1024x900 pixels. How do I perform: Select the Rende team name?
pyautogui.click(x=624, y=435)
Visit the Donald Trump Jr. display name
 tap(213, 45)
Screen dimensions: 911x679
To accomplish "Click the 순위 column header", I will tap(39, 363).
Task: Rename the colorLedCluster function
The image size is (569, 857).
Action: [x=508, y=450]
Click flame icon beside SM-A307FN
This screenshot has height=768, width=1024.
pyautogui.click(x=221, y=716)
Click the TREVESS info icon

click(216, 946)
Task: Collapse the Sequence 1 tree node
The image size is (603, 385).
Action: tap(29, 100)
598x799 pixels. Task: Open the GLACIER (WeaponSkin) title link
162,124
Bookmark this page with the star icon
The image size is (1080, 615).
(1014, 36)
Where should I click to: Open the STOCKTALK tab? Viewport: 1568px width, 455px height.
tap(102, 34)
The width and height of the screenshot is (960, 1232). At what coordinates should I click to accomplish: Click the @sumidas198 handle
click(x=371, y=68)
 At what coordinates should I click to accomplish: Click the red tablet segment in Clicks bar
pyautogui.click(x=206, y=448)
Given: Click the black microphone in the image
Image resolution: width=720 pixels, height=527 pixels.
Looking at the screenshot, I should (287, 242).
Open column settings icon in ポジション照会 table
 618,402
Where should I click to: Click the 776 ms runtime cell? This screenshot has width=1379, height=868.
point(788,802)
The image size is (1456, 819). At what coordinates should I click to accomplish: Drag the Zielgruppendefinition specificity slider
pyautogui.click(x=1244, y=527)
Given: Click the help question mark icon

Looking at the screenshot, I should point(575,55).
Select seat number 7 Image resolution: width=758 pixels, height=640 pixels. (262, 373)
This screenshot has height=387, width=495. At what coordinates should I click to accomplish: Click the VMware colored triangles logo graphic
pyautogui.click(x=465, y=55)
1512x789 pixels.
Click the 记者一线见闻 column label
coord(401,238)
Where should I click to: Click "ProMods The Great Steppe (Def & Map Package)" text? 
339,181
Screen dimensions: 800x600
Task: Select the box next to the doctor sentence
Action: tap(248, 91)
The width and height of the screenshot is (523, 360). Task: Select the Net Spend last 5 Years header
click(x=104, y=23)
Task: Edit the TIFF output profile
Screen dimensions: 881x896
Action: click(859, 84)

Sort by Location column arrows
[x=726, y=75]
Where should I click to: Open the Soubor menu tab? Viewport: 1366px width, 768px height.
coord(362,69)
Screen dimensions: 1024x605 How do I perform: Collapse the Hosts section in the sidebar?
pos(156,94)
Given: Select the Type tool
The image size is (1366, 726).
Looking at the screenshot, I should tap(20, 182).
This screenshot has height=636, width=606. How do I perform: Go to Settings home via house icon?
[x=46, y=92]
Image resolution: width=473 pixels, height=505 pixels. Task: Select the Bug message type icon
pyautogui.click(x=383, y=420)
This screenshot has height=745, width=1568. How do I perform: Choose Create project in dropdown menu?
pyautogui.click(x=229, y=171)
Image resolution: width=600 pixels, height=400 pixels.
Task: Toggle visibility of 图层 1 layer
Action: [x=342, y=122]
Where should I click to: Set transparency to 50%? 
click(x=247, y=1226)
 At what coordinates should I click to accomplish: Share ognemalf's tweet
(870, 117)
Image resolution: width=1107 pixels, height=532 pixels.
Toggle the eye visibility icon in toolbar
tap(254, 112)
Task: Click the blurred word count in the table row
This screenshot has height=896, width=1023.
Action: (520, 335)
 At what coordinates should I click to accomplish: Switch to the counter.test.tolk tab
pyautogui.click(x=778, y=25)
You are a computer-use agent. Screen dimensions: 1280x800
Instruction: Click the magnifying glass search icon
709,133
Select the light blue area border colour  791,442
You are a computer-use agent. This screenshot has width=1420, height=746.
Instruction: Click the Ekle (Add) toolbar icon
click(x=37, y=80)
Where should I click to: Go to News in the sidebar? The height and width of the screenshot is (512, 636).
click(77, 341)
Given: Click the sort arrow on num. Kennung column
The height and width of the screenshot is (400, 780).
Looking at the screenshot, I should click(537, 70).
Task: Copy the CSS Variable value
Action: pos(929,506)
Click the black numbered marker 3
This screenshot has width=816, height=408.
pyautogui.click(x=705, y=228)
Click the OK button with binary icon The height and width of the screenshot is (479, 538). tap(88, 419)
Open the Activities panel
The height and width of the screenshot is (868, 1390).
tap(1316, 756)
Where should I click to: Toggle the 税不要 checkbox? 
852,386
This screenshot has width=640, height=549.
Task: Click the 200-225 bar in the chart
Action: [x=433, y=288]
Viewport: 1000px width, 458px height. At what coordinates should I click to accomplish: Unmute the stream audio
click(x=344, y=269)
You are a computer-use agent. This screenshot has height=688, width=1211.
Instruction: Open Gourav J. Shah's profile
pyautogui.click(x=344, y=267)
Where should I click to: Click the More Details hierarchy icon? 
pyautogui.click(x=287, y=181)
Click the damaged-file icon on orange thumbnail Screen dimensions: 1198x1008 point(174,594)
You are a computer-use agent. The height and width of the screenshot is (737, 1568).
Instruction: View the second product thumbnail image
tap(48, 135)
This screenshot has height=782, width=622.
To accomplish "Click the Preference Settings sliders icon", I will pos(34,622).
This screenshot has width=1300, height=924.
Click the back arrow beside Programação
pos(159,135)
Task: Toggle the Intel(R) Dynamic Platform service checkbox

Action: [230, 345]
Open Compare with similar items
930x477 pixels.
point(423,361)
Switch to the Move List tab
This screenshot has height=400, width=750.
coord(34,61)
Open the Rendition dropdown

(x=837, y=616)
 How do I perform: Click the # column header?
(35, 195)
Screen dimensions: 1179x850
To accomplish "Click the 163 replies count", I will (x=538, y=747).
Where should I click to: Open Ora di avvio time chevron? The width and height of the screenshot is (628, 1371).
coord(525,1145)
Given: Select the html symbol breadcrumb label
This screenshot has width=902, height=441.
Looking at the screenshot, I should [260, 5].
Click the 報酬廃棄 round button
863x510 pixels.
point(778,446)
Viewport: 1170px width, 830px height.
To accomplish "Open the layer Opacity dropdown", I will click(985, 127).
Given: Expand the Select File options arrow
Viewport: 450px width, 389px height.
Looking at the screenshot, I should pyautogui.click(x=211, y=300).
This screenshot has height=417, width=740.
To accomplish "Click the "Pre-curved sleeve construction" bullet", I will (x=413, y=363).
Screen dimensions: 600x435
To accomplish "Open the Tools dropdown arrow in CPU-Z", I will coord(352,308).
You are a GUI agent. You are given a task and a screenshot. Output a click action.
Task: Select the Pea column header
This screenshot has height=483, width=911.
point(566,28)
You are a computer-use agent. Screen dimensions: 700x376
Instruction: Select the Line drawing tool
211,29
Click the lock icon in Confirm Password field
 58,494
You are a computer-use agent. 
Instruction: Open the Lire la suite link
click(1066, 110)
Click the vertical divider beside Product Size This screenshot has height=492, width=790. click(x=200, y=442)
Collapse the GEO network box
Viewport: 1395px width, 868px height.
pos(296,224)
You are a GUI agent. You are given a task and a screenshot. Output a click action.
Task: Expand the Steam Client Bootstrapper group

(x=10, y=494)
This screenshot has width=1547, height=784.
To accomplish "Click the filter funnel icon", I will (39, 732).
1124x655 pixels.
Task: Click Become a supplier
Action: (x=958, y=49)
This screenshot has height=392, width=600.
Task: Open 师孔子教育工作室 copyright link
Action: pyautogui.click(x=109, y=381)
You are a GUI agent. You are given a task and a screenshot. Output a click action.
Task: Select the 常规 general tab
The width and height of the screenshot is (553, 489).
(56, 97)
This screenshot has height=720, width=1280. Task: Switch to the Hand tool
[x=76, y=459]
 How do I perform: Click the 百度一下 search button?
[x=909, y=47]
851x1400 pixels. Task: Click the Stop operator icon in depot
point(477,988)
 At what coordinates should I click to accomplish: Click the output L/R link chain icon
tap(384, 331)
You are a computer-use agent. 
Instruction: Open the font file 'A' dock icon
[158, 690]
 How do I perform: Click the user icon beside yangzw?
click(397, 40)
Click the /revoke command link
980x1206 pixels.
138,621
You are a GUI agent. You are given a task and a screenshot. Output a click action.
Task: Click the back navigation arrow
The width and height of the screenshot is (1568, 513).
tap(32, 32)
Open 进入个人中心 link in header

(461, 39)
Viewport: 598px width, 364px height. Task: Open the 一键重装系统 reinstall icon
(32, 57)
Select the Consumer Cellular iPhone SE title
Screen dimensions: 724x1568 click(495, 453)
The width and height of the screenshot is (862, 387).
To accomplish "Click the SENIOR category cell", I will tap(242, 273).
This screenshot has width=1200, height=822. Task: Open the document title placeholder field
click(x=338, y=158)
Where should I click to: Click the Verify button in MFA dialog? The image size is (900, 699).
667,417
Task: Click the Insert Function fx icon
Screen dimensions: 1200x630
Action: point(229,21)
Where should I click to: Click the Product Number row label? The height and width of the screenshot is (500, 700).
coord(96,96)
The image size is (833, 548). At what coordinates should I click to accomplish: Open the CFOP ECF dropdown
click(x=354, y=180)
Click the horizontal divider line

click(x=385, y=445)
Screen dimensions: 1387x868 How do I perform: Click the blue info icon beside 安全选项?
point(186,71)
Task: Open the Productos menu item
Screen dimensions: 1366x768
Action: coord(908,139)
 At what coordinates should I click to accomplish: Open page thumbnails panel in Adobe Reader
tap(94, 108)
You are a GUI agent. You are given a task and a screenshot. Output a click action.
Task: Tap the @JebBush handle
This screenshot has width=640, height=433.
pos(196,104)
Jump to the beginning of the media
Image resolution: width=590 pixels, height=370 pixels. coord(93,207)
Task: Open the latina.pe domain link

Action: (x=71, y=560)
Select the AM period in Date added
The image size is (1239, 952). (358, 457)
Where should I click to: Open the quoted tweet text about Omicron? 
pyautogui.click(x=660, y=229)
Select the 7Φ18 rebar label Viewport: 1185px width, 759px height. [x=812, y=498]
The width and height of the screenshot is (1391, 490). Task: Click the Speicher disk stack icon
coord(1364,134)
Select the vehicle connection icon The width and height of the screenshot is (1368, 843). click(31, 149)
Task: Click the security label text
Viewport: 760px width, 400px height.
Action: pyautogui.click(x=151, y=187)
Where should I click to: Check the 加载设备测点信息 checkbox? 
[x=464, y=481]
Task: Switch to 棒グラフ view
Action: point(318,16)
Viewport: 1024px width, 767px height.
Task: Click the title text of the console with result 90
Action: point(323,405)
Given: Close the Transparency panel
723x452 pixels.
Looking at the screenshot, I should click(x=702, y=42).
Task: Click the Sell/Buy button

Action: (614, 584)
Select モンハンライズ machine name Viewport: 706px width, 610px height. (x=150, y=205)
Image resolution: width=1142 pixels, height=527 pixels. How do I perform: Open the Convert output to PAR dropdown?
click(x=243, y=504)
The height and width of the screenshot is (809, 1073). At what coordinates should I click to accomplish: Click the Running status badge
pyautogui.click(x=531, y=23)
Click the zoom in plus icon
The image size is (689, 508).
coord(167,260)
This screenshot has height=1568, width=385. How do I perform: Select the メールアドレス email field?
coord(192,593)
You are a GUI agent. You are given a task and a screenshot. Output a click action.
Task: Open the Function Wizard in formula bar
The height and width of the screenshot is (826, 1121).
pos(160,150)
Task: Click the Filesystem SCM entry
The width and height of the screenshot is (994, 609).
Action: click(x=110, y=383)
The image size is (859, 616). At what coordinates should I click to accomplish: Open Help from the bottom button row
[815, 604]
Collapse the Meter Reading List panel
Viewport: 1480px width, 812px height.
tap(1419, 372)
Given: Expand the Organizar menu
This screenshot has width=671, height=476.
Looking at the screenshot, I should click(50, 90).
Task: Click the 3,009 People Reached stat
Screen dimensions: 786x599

.....

**The task**: Starting with the first line of the entries, transcribe every line up to and including the one with "Select seat number".

**Reply**:
1024x900 pixels. How do I perform: Select the Rende team name?
pyautogui.click(x=624, y=435)
Visit the Donald Trump Jr. display name
 tap(213, 45)
Screen dimensions: 911x679
To accomplish "Click the 순위 column header", I will tap(39, 363).
Task: Rename the colorLedCluster function
The image size is (569, 857).
Action: [x=508, y=450]
Click flame icon beside SM-A307FN
This screenshot has height=768, width=1024.
pyautogui.click(x=221, y=716)
Click the TREVESS info icon

click(216, 946)
Task: Collapse the Sequence 1 tree node
The image size is (603, 385).
Action: tap(29, 100)
598x799 pixels. Task: Open the GLACIER (WeaponSkin) title link
162,124
Bookmark this page with the star icon
The image size is (1080, 615).
(1014, 36)
Where should I click to: Open the STOCKTALK tab? Viewport: 1568px width, 455px height.
tap(102, 34)
The width and height of the screenshot is (960, 1232). At what coordinates should I click to accomplish: Click the @sumidas198 handle
click(x=371, y=68)
 At what coordinates should I click to accomplish: Click the red tablet segment in Clicks bar
pyautogui.click(x=206, y=448)
Given: Click the black microphone in the image
Image resolution: width=720 pixels, height=527 pixels.
Looking at the screenshot, I should (287, 242).
Open column settings icon in ポジション照会 table
 618,402
Where should I click to: Click the 776 ms runtime cell? This screenshot has width=1379, height=868.
point(788,802)
The image size is (1456, 819). At what coordinates should I click to accomplish: Drag the Zielgruppendefinition specificity slider
pyautogui.click(x=1244, y=527)
Given: Click the help question mark icon

Looking at the screenshot, I should point(575,55).
Select seat number 7 Image resolution: width=758 pixels, height=640 pixels. (262, 373)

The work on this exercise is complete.